▶ Work order
Exactly reproduce the entries, dropping any pictures from your copy.

(Saved entries)
□ □ □
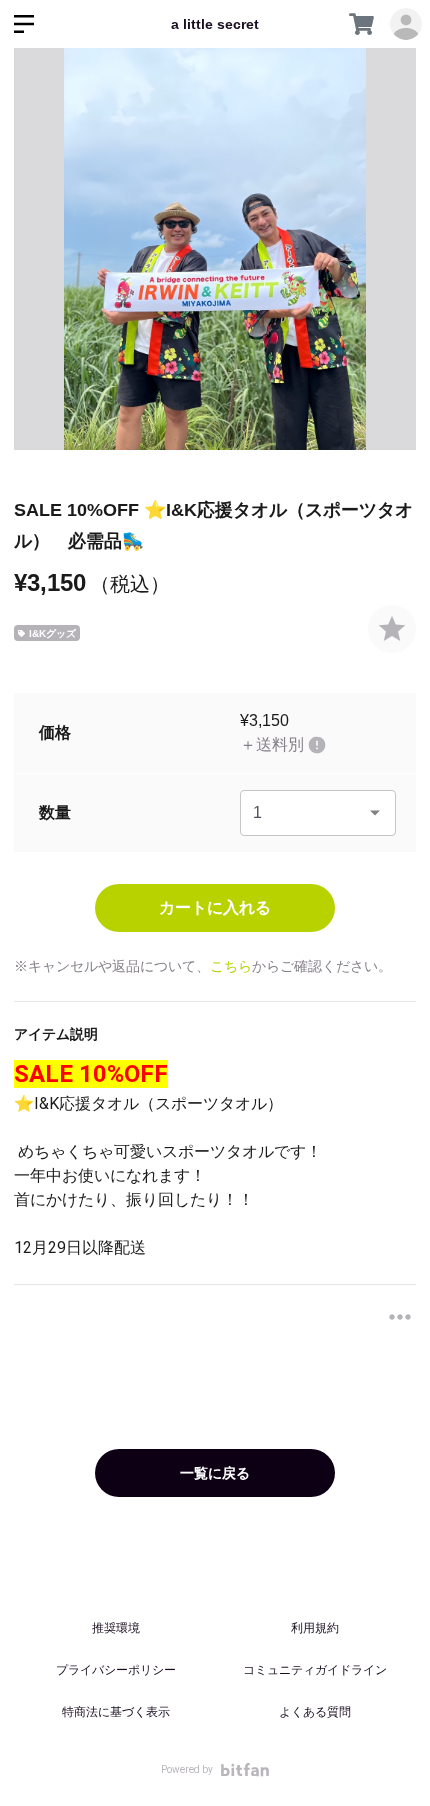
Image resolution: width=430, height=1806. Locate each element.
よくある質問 (315, 1712)
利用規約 (315, 1628)
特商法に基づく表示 (116, 1712)
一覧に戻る (215, 1473)
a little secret (215, 24)
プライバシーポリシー (116, 1670)
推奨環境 (116, 1628)
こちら (231, 966)
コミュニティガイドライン (315, 1670)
□ □ □
▶ Result
Image resolution: width=430, height=1806. Locate each element.
よくある質問 (315, 1712)
利用規約 (315, 1628)
特商法に基づく表示 (116, 1712)
一覧に戻る (215, 1473)
a little secret (215, 24)
プライバシーポリシー (116, 1670)
推奨環境 (116, 1628)
こちら (231, 966)
コミュニティガイドライン (315, 1670)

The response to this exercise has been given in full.